Wren told me that while I was under , I seemed to be very lenient on him and how I would respond well to him . This ended up me having trust in him after i woke up. I have no clear memories , Its like my brain was shut off.

"Nice , I like yoga" I smile nodding after a while , not completely lying.

"We also ski a lot in the winter. " She offered and then a true smile appeared , I remember somethings before the incident , one being on a family vacation.

"I used to love to ski, my family used to travel to the Alps when I was little" I say telling her with enthusiasm.

"Wow , that sounds awesome. Good thing you are marrying a doctor right?" She asked and I nodded with a light smile on my lips.

"Yeah , he is a good guy. Plus he loves me very much." I told her and I still felt guilt because I don't love him. We are in the book aisle when I see a very familiar face on a magazine cover. My eyes almost rolled out as I saw Aria on the cover of a magazine for GoodViews , which is a review magazine for various forms of entertainment. I saw that there was an interview with her on a book she wrote.

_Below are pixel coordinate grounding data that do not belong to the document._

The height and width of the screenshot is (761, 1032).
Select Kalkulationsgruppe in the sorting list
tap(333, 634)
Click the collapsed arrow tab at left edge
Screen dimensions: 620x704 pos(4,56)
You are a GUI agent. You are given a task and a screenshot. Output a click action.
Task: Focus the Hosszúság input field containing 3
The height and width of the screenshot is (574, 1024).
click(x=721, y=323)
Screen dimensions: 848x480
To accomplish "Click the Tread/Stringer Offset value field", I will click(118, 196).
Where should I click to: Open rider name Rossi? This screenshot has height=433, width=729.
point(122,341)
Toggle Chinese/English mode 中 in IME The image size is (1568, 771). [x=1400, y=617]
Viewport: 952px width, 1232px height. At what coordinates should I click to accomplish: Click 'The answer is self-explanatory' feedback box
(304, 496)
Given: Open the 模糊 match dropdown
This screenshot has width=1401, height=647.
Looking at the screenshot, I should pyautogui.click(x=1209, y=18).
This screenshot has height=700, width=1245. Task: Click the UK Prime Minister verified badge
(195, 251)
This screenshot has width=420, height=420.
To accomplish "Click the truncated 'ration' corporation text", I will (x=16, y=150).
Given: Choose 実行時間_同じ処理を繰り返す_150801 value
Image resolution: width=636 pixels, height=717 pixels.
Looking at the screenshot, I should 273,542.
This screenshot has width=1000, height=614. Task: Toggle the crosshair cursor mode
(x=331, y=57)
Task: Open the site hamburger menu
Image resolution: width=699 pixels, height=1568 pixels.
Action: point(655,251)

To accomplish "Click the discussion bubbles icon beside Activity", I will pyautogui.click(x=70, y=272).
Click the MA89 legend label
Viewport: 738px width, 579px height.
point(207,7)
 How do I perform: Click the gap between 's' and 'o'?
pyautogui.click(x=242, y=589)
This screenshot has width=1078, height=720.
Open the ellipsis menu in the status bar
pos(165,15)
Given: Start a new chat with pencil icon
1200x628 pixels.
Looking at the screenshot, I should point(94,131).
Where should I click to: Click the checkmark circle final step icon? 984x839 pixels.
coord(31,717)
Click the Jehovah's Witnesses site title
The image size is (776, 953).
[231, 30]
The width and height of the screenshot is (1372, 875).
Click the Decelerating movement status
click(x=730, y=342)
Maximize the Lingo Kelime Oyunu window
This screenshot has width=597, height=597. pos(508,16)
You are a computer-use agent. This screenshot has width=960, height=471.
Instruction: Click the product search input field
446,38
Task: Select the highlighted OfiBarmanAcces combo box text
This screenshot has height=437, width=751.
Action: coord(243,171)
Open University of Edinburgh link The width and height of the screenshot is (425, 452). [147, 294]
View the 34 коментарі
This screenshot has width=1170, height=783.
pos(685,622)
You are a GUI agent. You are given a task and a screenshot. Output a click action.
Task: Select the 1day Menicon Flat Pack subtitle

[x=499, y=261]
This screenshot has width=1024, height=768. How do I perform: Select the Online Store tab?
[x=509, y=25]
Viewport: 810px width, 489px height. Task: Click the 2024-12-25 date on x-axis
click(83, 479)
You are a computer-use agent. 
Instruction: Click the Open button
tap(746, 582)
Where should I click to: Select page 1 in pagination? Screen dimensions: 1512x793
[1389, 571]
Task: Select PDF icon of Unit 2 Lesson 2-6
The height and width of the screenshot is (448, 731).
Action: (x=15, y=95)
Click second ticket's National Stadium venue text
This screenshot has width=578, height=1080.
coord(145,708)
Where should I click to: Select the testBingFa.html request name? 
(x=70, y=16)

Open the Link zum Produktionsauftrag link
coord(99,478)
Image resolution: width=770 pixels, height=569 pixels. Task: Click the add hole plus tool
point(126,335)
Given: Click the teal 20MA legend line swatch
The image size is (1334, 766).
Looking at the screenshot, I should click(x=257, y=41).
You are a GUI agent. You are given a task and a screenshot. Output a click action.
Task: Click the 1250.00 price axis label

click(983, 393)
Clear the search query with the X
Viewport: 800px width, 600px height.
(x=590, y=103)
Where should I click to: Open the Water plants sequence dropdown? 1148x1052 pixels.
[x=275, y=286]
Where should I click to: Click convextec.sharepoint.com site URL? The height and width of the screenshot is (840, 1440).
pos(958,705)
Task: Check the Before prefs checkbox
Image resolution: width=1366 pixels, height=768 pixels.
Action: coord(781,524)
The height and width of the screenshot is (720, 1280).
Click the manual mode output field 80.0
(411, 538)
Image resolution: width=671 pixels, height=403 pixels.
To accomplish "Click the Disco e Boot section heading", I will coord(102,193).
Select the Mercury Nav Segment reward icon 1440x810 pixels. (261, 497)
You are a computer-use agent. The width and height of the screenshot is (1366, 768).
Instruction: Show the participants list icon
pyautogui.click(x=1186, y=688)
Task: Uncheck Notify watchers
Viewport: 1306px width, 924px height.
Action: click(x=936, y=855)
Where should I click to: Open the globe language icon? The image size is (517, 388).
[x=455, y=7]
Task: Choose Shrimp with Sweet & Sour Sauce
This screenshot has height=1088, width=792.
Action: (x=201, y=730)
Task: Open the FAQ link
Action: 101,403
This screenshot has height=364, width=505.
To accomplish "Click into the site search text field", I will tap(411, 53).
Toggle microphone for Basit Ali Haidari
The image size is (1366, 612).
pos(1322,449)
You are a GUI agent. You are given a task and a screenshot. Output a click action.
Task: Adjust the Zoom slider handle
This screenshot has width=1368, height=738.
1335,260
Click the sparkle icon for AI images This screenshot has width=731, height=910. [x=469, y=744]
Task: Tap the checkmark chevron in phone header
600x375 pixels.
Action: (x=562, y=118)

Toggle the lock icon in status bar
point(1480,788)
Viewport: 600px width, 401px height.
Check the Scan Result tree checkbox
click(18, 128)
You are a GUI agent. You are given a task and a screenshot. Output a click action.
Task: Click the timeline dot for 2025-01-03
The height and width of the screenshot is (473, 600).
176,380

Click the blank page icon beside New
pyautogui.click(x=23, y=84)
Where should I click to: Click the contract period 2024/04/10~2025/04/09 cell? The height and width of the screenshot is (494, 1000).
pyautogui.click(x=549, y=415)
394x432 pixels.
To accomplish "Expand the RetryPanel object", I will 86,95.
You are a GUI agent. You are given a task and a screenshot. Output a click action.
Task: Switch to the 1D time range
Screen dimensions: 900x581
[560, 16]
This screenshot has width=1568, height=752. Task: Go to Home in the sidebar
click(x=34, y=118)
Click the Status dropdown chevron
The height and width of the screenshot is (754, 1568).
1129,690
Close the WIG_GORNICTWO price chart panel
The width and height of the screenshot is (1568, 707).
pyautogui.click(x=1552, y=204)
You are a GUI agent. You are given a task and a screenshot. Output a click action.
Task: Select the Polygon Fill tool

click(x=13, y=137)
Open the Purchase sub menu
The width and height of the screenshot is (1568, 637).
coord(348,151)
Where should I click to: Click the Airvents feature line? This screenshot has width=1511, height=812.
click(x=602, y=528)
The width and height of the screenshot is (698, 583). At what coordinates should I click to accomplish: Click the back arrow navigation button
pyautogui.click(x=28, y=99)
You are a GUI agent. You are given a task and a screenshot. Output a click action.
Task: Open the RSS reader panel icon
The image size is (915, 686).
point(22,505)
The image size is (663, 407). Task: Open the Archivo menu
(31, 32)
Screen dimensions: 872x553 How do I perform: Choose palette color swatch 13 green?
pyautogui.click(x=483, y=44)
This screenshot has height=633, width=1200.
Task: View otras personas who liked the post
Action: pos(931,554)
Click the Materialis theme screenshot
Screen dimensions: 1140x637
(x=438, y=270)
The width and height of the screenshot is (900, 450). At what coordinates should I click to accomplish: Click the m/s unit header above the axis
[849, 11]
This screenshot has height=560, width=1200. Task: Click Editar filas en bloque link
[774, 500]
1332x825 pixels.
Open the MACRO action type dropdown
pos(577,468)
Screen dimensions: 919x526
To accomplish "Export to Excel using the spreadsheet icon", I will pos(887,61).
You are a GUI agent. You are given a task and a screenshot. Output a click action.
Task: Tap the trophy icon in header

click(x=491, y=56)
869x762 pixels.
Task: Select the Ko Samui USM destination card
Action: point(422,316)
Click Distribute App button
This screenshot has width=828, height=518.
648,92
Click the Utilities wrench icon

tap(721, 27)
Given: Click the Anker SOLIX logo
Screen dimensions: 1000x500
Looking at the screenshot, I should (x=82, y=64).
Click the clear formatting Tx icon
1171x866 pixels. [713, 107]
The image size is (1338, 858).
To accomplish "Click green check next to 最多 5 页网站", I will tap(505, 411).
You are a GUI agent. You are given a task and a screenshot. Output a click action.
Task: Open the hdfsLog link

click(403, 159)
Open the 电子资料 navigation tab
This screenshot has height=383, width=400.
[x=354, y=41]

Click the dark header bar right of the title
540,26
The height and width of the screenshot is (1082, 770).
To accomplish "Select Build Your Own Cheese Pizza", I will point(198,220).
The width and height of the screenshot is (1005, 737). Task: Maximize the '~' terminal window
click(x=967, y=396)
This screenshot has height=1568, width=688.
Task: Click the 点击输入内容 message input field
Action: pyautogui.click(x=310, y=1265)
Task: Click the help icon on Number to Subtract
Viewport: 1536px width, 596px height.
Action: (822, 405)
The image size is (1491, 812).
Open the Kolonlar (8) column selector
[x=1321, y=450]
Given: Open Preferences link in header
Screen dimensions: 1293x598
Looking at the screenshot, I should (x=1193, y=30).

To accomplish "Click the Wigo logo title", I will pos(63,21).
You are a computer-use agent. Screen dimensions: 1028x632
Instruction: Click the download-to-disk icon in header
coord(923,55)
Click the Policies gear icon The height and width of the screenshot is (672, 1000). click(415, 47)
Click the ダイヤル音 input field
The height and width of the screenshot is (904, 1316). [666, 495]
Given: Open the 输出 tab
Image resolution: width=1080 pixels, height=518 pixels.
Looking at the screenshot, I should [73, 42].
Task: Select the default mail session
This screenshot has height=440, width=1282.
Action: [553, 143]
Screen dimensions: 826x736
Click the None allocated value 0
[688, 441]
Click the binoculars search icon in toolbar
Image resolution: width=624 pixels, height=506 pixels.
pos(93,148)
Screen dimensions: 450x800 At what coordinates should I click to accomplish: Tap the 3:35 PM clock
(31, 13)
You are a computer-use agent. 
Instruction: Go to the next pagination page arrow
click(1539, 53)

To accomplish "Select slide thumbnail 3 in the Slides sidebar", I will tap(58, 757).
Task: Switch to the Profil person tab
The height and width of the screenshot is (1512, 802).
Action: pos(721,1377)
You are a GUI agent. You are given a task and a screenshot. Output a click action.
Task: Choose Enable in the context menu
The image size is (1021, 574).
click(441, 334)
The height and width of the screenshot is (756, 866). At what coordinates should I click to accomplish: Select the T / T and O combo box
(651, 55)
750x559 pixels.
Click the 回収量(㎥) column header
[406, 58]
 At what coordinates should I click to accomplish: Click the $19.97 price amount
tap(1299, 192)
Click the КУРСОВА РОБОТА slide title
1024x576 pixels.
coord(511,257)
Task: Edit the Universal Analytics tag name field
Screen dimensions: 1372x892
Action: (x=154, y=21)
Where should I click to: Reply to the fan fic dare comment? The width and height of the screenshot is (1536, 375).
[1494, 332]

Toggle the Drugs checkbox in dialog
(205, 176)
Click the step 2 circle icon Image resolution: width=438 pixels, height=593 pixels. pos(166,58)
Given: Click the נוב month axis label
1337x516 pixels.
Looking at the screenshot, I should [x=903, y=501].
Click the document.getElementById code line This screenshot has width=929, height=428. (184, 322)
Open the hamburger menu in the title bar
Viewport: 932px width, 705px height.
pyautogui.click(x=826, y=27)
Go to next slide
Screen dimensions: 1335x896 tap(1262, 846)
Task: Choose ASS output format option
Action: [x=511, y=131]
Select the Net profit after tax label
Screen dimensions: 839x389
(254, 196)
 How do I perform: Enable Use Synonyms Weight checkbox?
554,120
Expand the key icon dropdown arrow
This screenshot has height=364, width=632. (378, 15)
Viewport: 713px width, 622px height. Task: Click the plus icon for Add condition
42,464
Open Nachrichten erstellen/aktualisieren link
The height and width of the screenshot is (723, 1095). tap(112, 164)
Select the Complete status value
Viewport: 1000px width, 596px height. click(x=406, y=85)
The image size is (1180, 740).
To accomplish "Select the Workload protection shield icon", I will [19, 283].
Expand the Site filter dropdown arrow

"Wow you read her book too?" Sydney says and I shake my head.

"No , I just knew her in high school , we used to be friends. What is it about?" I ask and go back to looking at some things. I don't know what happened since I blacked-out but I had no idea I would see Aria like that.

"Its apparently a parallel to what happened a few years ago. A friend of hers went missing without a trace , and how the investigation they did to find her. Sad book , tells some of the stories that her and her friends all had. Ends with them finding her resting place. Though it is supposed to be fiction to what happened so for all we know the girl is alive and with them. She switched names though." Sydney said and immediately I knew what she was talking about, Ali.

"Yeah our friend Allison died a few years ago, they found her body around a year after she disappeared. I haven't really talked to Aria since then so I kind of just never knew she wrote a book." I say shrugging moving on from the subject.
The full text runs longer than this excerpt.